With growing instability in Turkey, including a failed military coup last July, and a series of terrorist attacks on civilians, the couple decided to leave the country, and Arab applied in October to emigrate to the U.S. They had planned to move next summer, either to California or to Washington, D.C., where he planned to continue working as a software engineer, or as an Arabic-English interpreter.
“That ruins all our plans,” he said of the expected visa ban. “For me, I could probably live here longer, but I’m worried for the safety of my wife. She’s an American citizen. The reason we decided to leave the country this year is because of what’s happening in Turkey. It’s becoming more and more dangerous. She’s basically stuck here because of me.”
“He’s not a president who cares about facts. There’s nothing I can tell him,” he says of Trump. “I can’t tell him it’s fine that immigrants and refugees never caused any problems in the United States. He’s not going to listen. He’s going on alternative facts.”
Beheshteh Farshneshani, 30, an investment firm employee in Washington, DC
The Iranian-American dual citizen is planning to hold her wedding at a private estate overlooking the Pacific in Malibu, California. Raised in America since the age of five, Farshneshani planned to invite 12 relatives from Iran to attend the wedding. Some of her relatives had visited the U.S. before, but this time she wanted to show them a different side of the country, the west coast.
The visa process for Iranians was already far from smooth. The path to an American visa usually involves a pricey trip to Dubai or Turkey in order to access American consular services that are unavailable in Iran. This time an uncle and a cousin had their visa appointments abruptly cancelled. Then on Jan. 24, news broke of Trump’s expected plan, ending any hope that they’ll be able to attend the ceremony.
“It’s really difficult to swallow,” Farshneshani tells TIME. “I imagined them being at my wedding, from when I was very young, a little girl, getting married and thinking, my best friend, who’s my cousin at my wedding. She got married, I went to her wedding.” She had no choice but to strike her family’s names from her guestlist.

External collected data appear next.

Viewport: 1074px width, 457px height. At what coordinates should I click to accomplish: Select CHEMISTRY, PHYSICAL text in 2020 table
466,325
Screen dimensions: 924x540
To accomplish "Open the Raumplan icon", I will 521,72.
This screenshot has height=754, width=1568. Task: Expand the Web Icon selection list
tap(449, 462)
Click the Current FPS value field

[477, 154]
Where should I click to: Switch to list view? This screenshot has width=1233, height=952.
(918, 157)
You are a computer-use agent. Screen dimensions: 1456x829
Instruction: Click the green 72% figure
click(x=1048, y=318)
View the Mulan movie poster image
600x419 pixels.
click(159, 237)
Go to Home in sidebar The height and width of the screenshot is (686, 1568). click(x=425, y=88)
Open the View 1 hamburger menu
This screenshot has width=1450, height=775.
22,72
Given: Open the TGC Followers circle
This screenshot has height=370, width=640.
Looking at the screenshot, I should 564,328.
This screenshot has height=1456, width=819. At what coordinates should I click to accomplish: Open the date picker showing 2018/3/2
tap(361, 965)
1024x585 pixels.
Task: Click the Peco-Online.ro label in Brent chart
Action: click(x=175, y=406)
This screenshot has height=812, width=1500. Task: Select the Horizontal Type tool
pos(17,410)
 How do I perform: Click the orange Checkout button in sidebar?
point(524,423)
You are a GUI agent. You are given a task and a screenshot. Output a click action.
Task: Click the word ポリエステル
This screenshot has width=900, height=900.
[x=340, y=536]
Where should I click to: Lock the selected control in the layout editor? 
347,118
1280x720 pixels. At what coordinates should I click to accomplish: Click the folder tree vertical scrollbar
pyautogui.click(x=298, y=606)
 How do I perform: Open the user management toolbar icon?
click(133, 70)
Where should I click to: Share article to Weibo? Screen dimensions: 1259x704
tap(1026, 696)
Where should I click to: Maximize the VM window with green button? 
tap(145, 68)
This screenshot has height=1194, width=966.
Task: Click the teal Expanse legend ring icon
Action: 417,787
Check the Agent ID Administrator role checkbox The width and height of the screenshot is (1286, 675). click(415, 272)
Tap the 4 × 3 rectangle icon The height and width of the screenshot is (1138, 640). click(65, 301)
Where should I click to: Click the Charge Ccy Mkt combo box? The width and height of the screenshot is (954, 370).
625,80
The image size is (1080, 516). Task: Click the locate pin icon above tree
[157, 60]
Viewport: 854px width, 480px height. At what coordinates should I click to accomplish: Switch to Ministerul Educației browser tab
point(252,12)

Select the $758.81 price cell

Faisal, 26, an Iraqi asylum seeker in Baltimore
Originally from Baghdad, Faisal has been living in the United States for about 10 months. Back in Iraq, he worked as a writer and producer on a political satire show called al-Bashir Show. The program made fun of everyone from Iraq’s politicians to the Islamic State gunmen who seized much of the country in 2014. As a result, Faisal and the others working on the show received repeated death threats. Fearing for his safety, he cannot return to Iraq. He asked to be identified by his first name only.
Faisal has two brothers, one living in Baltimore, and another, who left Iraq after working with a company contracted by the United States presence there. His parents are also in Jordan. He’d like them to join him in the United States, but Trump’s executive order throws his plans into doubt.
“There’s going to be certainty about the extent to which we’re screwed when he actually signs the document, but right now we’re in limbo,” he tells TIME.
“I’m really freaking out, and I’m not one who’s easily freaked out,” he says. “I live here alone. My brother lives here as well. But I’ve been living with my family my entire life. We’re very close. I’ve been telling myself ever since I came here that, well, it’s just going to be a few months or a couple of years, and they can actually come here and start a life.”
“I try to be as pragmatic as possible. My brother and my dad keep calling me about my take on everything, and I wish, I really wish at the time that I could tell them, ‘Oh, don’t worry! It’s going to be fine.’ Because it’s just not. It’s not going to be fine.”